Recently, for improved throughput, shorter delay time and the like, a technique has been proposed in which a base station (network side) performs operations such as allocation of radio resource to uplink data transmitted from a radio terminal to the base station. Note that such a technique (referred to below as second technique) is sometimes called HSUPA (high speed uplink packet access) or EUL (enhanced uplink).
Each cell functions as a serving cell or a non-serving cell depending on the case. A transmission rate of uplink data (such as a TBS (transport block size) determined according to an SG (scheduling grant)) is controlled by using transmission rate control data transmitted from a serving cell and a non-serving cell. Transmission rate control data includes absolute transmission rate control data (AG; absolute grant) for directly specifying the transmission rate and relative transmission rate control data (RG; relative grant) for relatively specifying the transmission rate (see 3GPP TS25. 321 Ver. 7.5.0, for example).
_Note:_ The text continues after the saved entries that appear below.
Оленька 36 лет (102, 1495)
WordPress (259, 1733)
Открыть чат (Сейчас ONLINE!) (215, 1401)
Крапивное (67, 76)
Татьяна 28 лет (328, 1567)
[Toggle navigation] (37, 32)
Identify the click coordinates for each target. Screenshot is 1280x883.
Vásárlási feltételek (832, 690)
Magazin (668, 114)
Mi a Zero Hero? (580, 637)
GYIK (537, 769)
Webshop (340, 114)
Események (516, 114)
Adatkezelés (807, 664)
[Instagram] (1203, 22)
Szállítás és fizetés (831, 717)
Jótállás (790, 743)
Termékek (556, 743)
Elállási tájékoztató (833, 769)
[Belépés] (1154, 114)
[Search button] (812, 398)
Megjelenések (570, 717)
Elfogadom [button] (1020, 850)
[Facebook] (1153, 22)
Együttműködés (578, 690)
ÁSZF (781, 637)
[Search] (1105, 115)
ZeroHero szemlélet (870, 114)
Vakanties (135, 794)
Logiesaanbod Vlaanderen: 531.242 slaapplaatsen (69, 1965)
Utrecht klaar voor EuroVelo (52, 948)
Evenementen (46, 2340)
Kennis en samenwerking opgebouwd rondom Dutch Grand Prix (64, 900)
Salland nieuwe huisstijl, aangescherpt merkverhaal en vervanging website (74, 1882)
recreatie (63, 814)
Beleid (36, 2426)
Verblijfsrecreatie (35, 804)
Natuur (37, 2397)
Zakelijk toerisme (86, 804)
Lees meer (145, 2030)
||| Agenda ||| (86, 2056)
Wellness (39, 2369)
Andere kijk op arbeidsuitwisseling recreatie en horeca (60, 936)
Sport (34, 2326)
Here, uplink data is transmitted from the radio terminal to the base station through an enhanced dedicated physical data channel (E-DPDCH). Absolute transmission rate control data (AG) is transmitted from the base station to the radio terminal through an absolute transmission rate control channel (E-AGCH; E-DCH absolute grant channel). Relative transmission rate control data (RG) is transmitted from the base station to the radio terminal through a relative transmission rate control channel (E-RGCH; E-DCH relative grant channel).
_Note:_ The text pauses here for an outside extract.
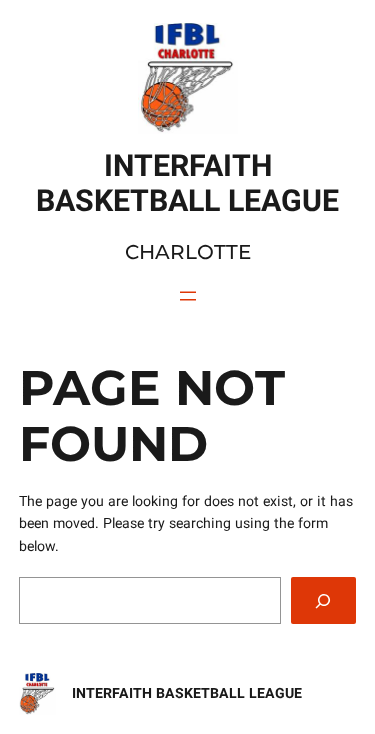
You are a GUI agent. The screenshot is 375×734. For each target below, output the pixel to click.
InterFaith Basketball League (187, 693)
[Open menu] (188, 296)
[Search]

A serving cell transmits absolute transmission rate control data (AG) and relative transmission rate control data (RG) to a radio terminal. Meanwhile, a non-serving cell transmits only relative transmission rate control data (RG) to a radio terminal, and does not transmit absolute transmission rata control data (AG).
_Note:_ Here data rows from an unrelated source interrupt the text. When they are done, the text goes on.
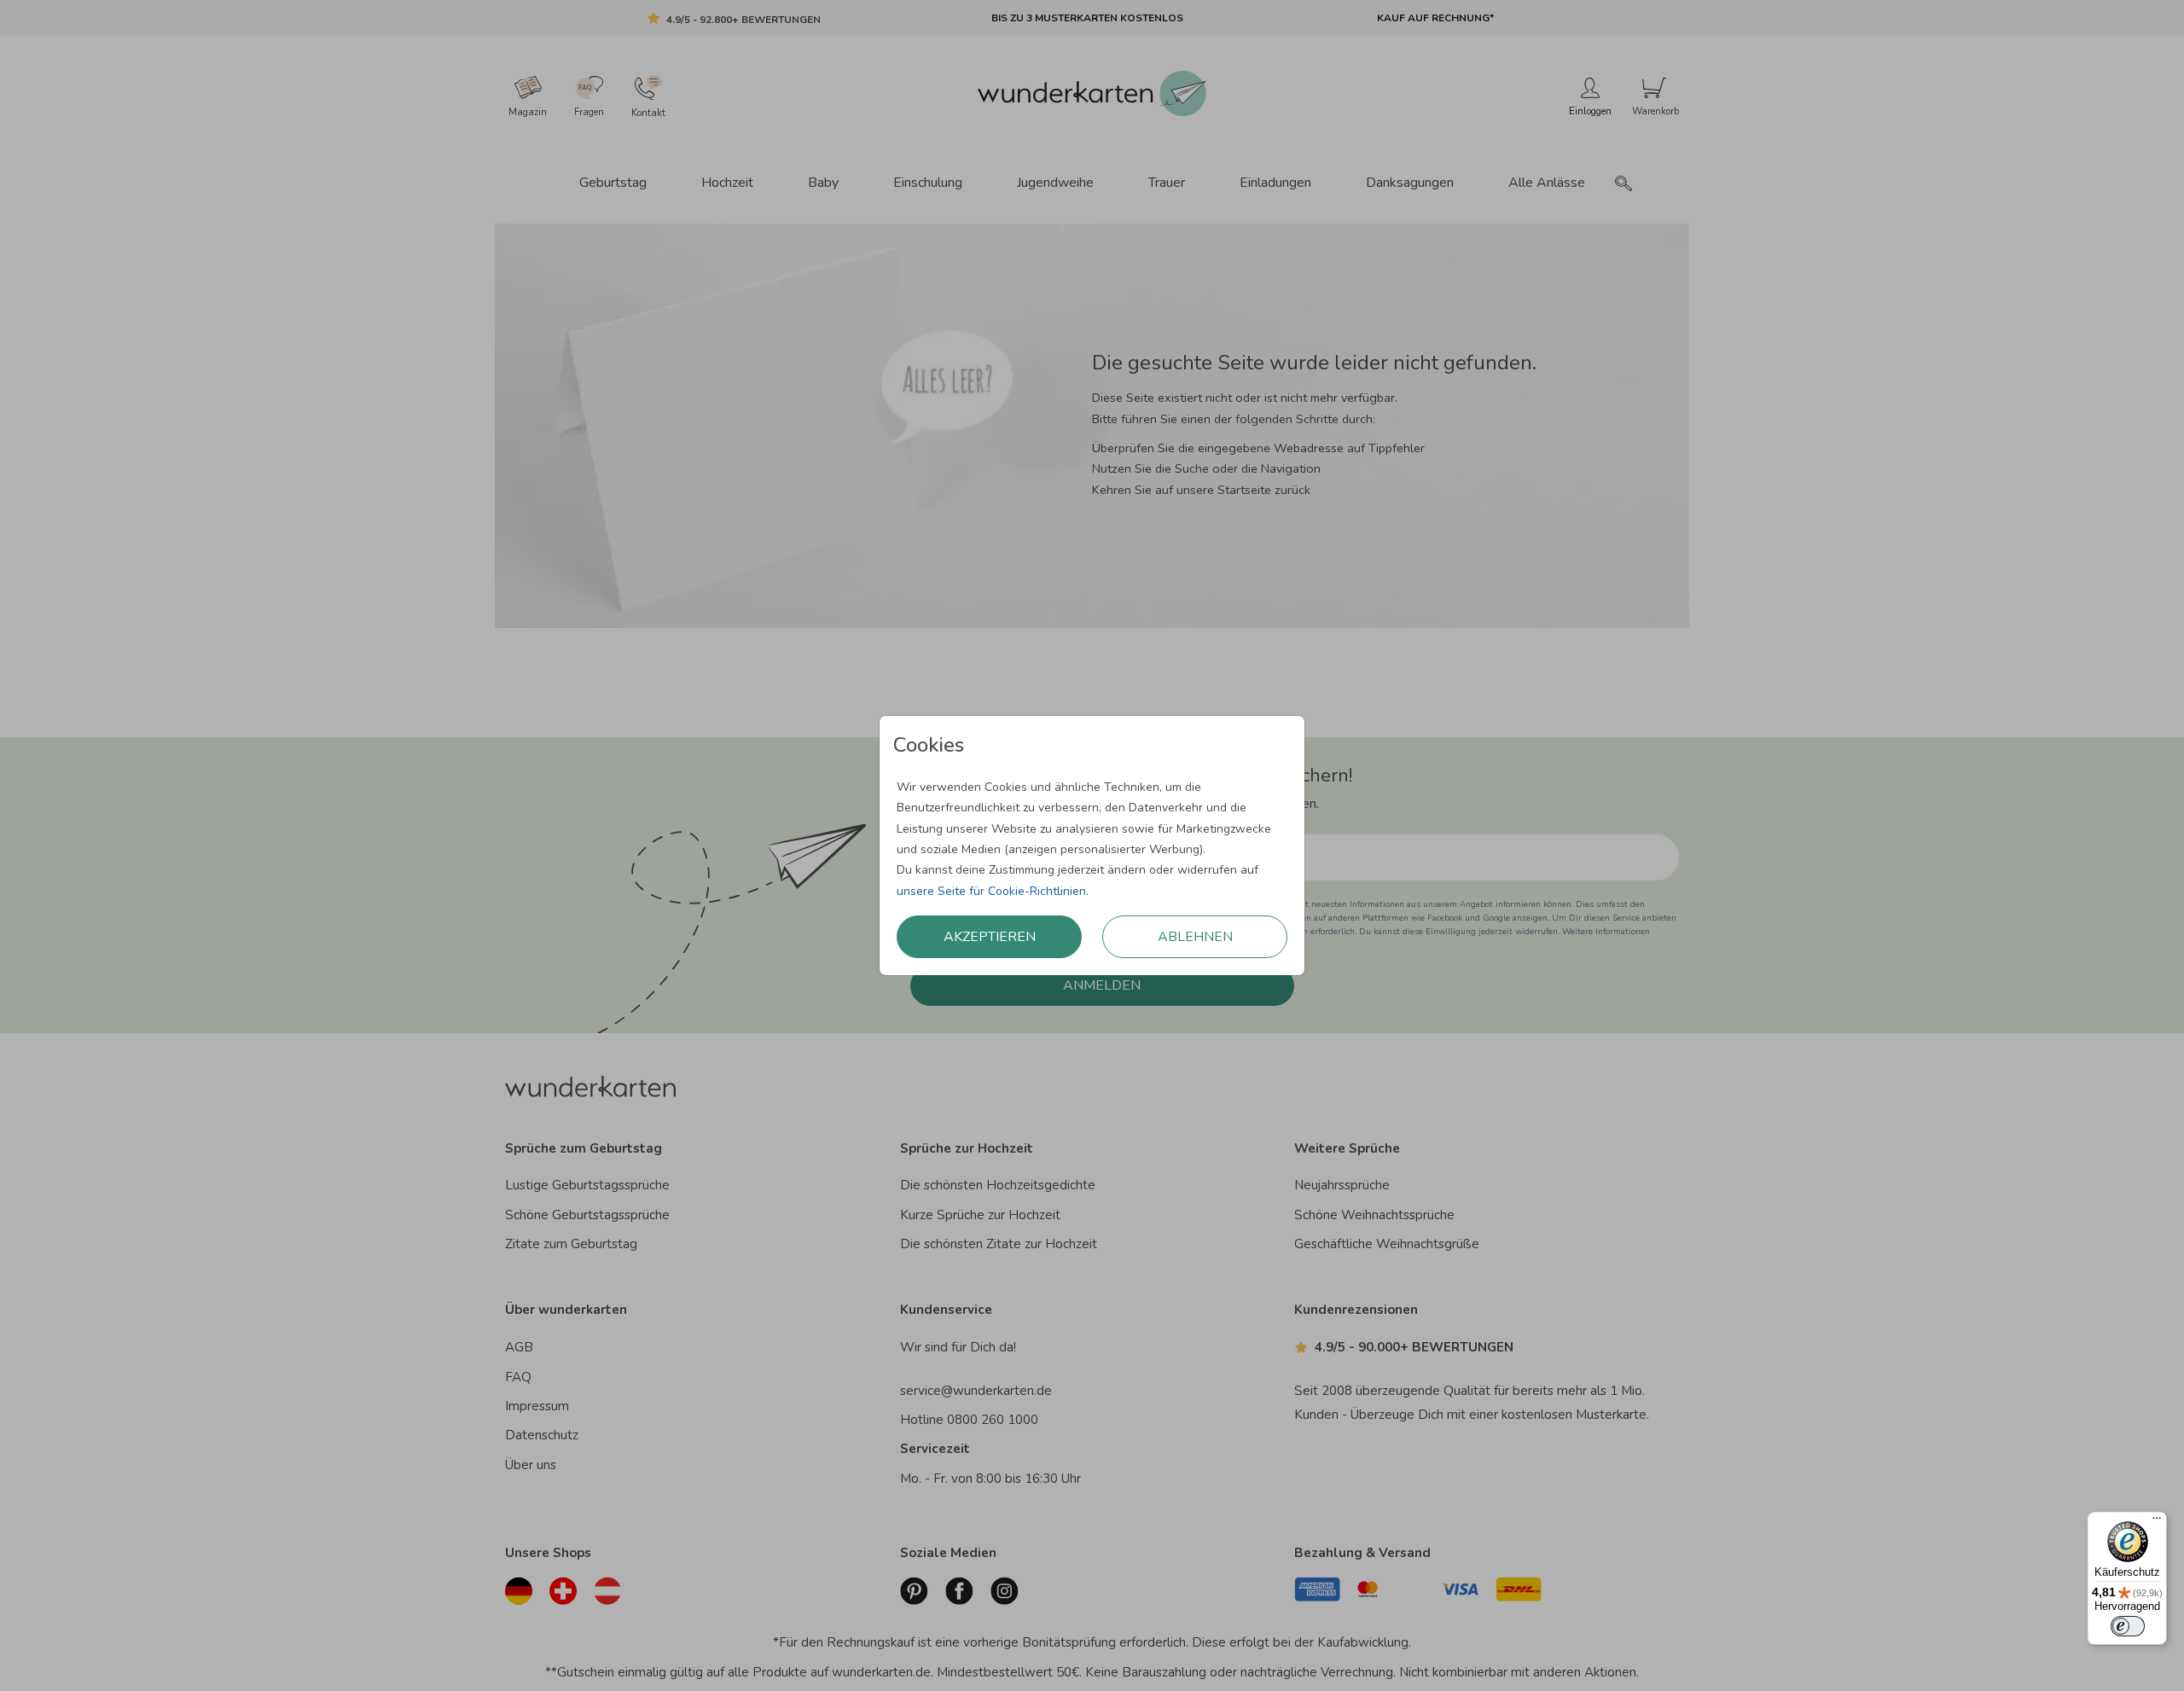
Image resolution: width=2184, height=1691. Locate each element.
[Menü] (2156, 1522)
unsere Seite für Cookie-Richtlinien (991, 891)
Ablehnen (1195, 936)
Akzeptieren (990, 936)
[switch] (2128, 1626)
The above-mentioned base station according to the second technique includes a call reception control unit configured to control whether or not to receive a new call, and a scheduling unit configured to control radio resource (transmission rate) to be allocated to uplink data. The scheduling unit transmits absolute transmission rate control data (AG) or relative transmission rate control data (RG). There are two types of transmission time interval (TTI) for uplink data different in the length of 1 TTI, which are 2 msec TTI and 10 msec TTI. In the case of 2 msec TTI, the scheduling unit can transmit absolute transmission rate control data (AG) or relative transmission rate control data (RG) at each TTI.
Here, the call reception control unit controls whether or not to receive a new call depending on the radio resource (transmission rate) allocated to the radio terminal. For this reason, the call reception control unit needs to acquire a radio resource allocation state from the scheduling unit. For example, the call reception control unit may make an inquiry about the radio resource allocation state to the scheduling unit, in response to a new call-establishment request.
However, making the inquiry about the radio resource allocation state lowers the speed of processing for receiving new calls. On the other hand, without making the inquiry about the radio resource allocation state, the call reception control unit cannot know the radio resource allocation state in real-time, and hence cannot appropriately control reception of new calls.
Furthermore, calls based on 2 msec TTI include a call for which the scheduling unit controls radio resource allocation at each TTI. If the scheduling unit controls radio resource allocation at each TTI, the call reception control unit cannot know the radio resource allocation state in real-time and thus cannot appropriately control reception of new calls.